Which lines in the data below contain the word "agent"? Pull each of them out.

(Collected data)
--- --- ---

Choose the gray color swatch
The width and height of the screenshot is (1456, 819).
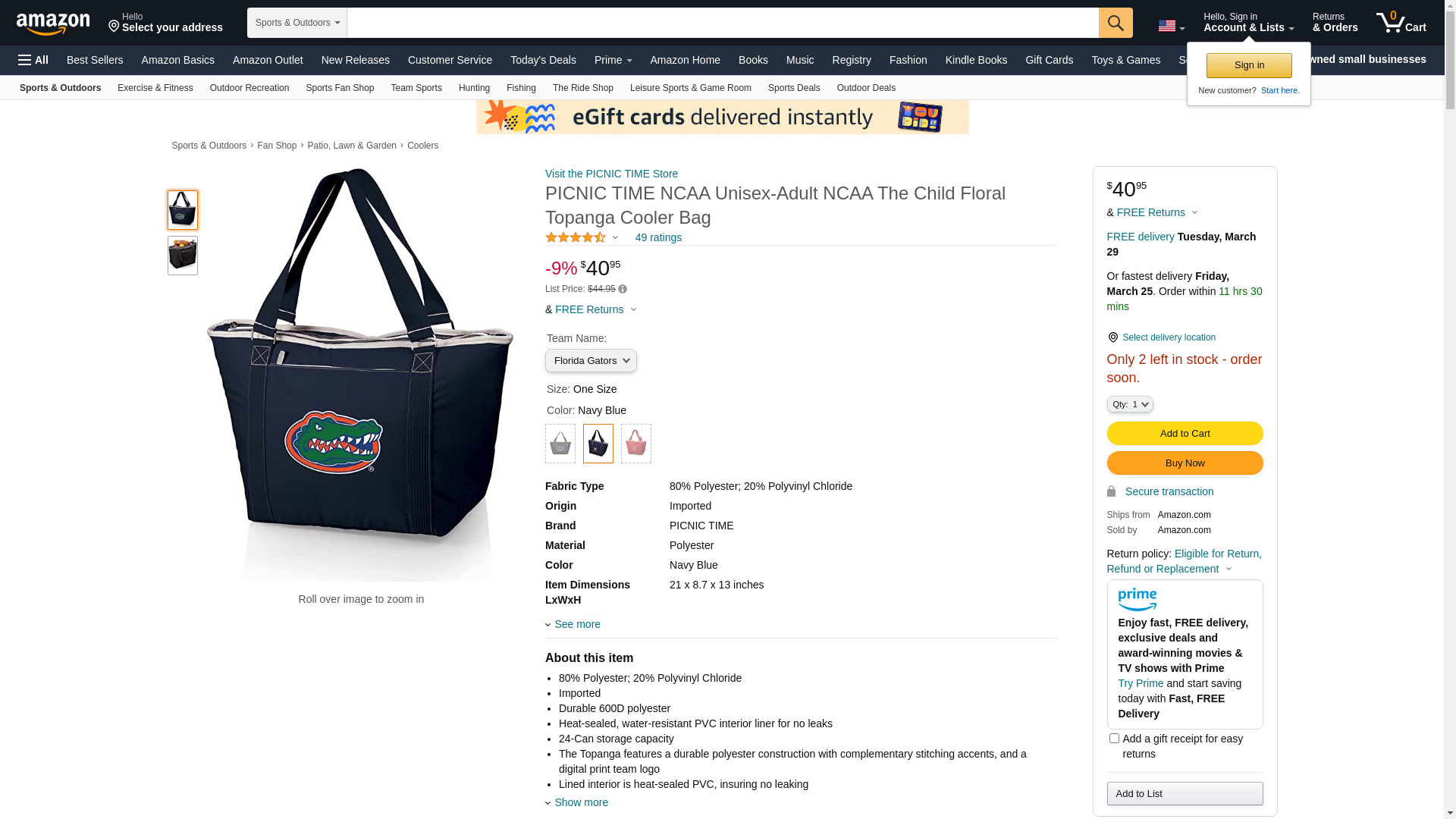560,444
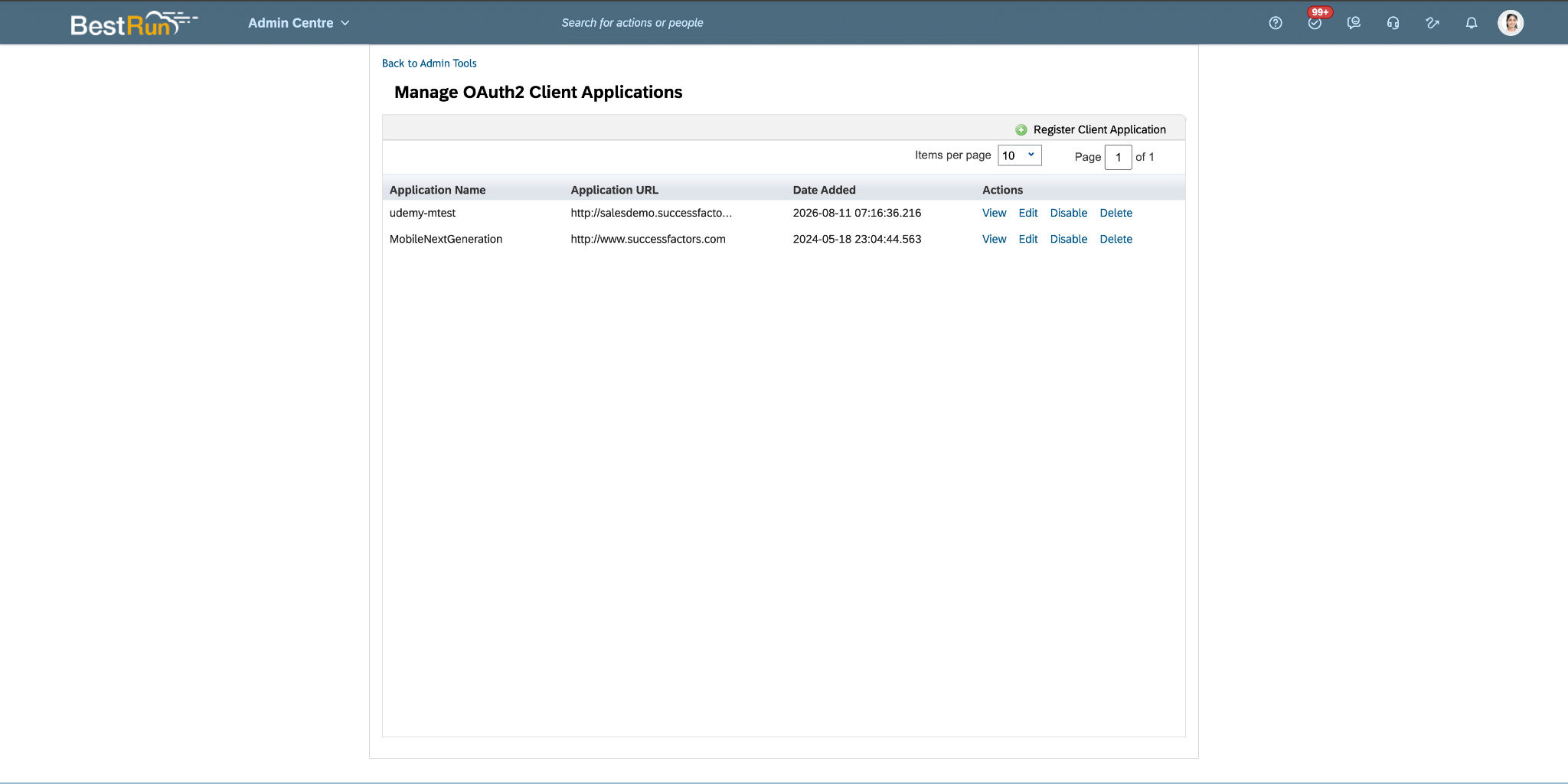Open the notifications bell
Viewport: 1568px width, 784px height.
pos(1471,23)
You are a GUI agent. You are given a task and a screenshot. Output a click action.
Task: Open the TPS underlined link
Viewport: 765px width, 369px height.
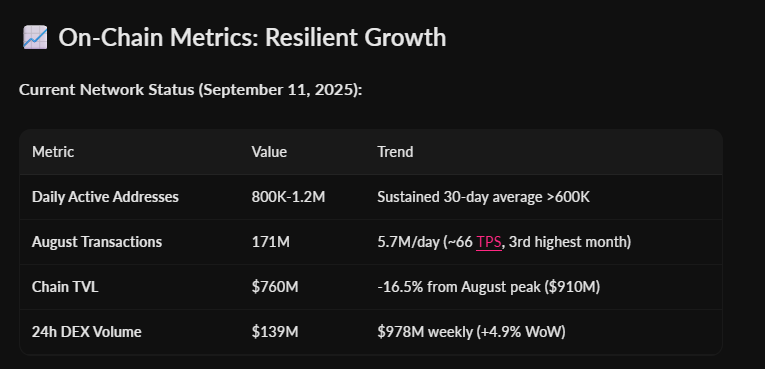489,242
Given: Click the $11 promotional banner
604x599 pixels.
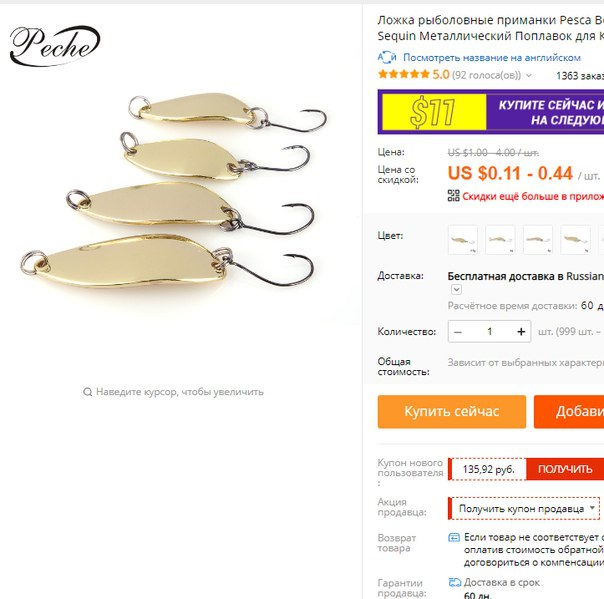Looking at the screenshot, I should (x=491, y=112).
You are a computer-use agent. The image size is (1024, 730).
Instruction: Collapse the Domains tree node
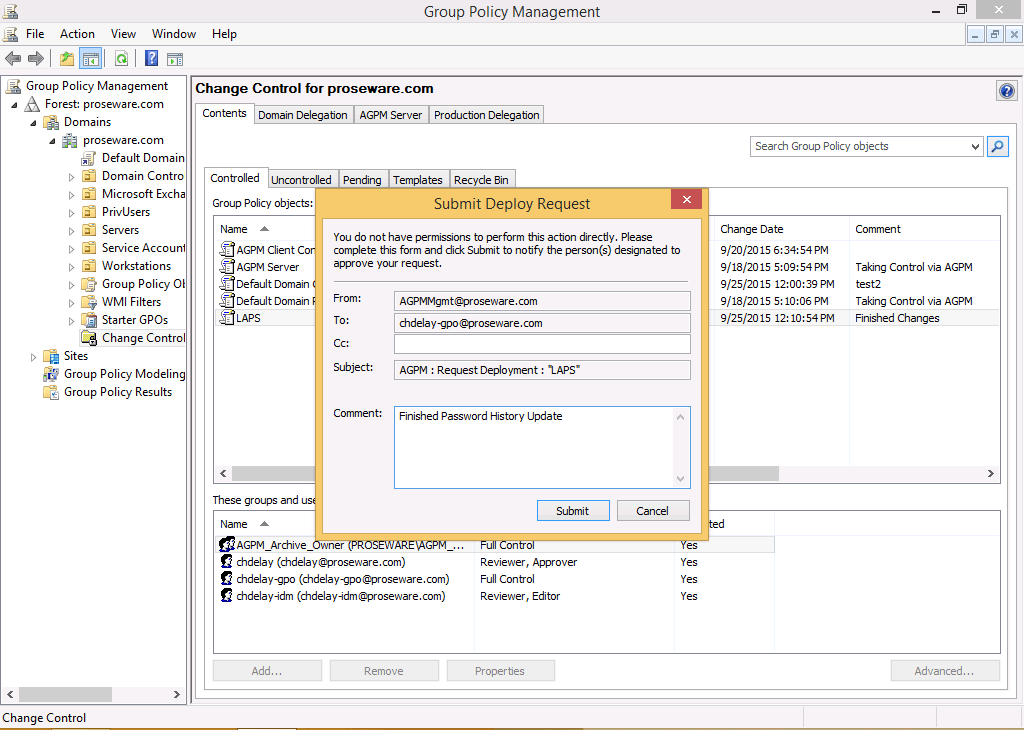point(33,123)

--- --- ---

* Exercise result
You are a GUI agent. You are given a task and a screenshot. Output a click action.
You are a computer-use agent. The image size is (1024, 730).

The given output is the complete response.